:: PETUNJUK LATIHAN ::
Tuliskan lanjutan teks tentang upaya penyelesaian kasus di Wamena, dimulai setelah kalimat terakhirnya.

____ POTONGAN DOKUMEN

Selanjutnya, pada tingkat provinsi melalui kanwil kemenag Papua telah dilangsunkan rapat untuk membahas persoalan termasuk solusi untuk kasus tersebut tidak meluas. Di dalam rapat yang penuh dinamika tersebut terdapat Muslim Wamena yang menyatakan mereka siap untuk berperang kalau tidak ada penyelesaian. Tapi saya kira itu karena emosional sehingga dia menyatakan seperti itu. Ini tentu tidak kita inginkan terjadi. Untungnya, pernyataan sikap Ikatan Keluarga Wilayah Walesi Jayapura (26-2-2016) yang meminta Bupati menyelesaikan masalah dengan cara-cara damai dan semua stakeholder menjaga diri untuk tidak mengeluarkan pernyataan yang bisa memicu kekisruhan sosial.

________
____ INFORMASI YANG DISEDIAKAN

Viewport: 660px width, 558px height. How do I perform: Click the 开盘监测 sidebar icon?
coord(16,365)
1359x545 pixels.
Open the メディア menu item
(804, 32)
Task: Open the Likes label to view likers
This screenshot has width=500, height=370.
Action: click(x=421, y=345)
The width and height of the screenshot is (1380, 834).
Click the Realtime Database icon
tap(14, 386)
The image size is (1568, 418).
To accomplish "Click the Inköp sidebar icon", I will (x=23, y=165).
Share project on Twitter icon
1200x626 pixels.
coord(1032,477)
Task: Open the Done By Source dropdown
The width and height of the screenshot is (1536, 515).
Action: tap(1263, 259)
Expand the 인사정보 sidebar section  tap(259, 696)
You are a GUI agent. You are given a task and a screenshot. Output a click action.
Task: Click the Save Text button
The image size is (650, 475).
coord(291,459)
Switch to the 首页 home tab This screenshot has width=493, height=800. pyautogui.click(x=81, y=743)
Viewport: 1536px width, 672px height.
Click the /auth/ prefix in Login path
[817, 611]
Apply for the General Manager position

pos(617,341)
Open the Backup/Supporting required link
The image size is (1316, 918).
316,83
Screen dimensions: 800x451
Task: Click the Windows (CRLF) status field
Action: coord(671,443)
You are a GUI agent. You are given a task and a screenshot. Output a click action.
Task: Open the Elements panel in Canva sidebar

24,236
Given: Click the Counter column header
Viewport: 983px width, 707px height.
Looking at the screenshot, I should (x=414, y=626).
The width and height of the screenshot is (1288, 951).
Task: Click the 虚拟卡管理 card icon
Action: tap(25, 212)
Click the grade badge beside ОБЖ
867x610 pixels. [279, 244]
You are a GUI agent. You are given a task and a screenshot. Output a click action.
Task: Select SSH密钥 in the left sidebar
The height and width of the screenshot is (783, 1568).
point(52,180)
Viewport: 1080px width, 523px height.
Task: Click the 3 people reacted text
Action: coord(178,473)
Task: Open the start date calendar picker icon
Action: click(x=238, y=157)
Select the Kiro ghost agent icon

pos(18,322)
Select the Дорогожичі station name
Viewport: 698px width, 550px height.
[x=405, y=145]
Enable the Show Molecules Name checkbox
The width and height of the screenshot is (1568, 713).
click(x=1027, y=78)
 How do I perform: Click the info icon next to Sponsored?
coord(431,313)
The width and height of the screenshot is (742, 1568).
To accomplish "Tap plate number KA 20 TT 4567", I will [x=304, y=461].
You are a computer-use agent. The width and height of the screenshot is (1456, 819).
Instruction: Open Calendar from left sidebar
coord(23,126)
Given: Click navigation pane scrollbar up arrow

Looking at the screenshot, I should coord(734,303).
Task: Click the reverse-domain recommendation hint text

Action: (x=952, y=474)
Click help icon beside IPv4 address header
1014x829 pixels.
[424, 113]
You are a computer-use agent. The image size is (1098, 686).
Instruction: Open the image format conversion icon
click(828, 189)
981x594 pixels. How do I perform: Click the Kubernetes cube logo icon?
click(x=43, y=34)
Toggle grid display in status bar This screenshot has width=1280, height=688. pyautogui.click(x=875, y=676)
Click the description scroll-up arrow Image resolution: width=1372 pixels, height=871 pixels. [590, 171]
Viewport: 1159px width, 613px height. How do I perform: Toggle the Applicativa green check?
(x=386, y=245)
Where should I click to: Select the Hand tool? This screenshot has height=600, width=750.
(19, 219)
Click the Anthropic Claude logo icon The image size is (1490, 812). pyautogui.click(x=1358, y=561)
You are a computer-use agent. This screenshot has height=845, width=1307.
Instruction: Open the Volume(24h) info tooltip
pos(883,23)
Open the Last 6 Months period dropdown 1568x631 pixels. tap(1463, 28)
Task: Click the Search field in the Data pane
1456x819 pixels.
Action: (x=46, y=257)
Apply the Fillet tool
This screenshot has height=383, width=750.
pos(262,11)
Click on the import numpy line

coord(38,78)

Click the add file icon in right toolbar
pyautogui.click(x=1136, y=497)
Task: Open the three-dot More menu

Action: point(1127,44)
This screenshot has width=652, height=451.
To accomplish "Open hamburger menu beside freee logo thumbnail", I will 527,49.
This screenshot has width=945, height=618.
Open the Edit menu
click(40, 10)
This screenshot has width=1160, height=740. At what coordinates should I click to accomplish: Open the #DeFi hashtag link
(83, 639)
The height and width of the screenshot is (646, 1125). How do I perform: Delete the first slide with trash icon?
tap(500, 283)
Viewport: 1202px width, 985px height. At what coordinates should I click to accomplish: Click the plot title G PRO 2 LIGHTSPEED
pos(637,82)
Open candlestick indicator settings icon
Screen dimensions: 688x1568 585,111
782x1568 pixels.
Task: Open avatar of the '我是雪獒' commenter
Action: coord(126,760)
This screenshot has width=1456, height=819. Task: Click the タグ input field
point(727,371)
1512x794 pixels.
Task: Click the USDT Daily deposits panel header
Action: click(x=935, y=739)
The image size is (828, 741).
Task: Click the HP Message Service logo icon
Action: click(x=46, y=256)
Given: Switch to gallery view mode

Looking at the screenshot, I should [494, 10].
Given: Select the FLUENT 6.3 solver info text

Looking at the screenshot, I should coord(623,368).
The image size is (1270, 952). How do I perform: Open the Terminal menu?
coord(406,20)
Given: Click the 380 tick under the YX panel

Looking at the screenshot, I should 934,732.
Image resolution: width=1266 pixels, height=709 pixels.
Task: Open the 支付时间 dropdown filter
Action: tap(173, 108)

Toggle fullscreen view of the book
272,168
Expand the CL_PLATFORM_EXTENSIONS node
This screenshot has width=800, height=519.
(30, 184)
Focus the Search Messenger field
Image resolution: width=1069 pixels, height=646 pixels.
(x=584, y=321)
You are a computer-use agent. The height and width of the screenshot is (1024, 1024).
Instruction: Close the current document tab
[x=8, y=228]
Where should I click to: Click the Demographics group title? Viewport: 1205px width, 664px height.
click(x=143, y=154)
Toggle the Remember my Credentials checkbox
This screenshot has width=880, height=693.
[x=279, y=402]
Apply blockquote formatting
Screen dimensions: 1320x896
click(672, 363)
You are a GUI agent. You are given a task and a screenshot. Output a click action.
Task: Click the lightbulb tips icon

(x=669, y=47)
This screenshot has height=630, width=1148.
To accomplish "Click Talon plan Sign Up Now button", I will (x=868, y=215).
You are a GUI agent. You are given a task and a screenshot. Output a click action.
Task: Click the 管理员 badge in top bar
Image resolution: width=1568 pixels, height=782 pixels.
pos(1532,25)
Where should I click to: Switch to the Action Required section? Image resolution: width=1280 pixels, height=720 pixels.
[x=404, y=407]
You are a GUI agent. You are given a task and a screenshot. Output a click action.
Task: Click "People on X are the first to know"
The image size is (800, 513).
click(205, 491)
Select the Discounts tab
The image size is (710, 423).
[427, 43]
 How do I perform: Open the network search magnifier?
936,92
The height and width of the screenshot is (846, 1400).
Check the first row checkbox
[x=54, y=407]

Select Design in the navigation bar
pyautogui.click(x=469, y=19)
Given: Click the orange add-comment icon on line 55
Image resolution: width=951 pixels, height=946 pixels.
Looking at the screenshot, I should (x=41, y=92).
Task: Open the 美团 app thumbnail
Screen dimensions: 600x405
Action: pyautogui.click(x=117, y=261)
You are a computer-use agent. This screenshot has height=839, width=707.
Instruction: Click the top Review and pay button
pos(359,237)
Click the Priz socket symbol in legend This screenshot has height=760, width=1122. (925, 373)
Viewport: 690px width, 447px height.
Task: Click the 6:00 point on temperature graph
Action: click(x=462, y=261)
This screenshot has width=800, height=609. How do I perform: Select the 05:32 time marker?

________

:: JAWABAN LATIHAN ::
Pada akhirnya, kesepakatan yang diambil di rapat 27 Februari 2016 di kantor Kemenag Papua adalah membentuk tim yang turun lapangan untuk mencari data dan fakta. Selain itu, menyerukan secara moral agar semua pihak menahan diri serta mencari penyelesaian secara damai dan melalui dialog, dan jangan sampai ada tuntutan kepada pembuat surat pernaytaan melalui jalur hukum untuk tindak penghasutan kebencian kepada satu agama tertentu (hate speech), jika dengan surat itu terjadi tindak kekerasan.
Kabar terakhir yang saya dengar dari sumber terpercaya, kondisi di Wamena kondusif. Bahkan, hari ini (1 Maret 2016) perwakilan PGGJ bertandang ke kantor Polda untuk menyampaikan pernyataan mereka. Dialog yang terjadi menunjukkan bahwa miskomunikasi juga memainkan peran terjadinya pembuatan surat edaran. Semoga pada akhirnya pemerintah daerah setempat beserta strategic stakeholders dapat merumukan penyelesaian yang win-win solution untuk terciptanya kerukunan yang jenial di jayawijaya dan Papua secara keseluruhan. Dalam konteks ini, semua pihak mesti menahan diri untuk tidak membuat “gerakan tambahan” agar suasana rukun dan harmonis dapat tercipta.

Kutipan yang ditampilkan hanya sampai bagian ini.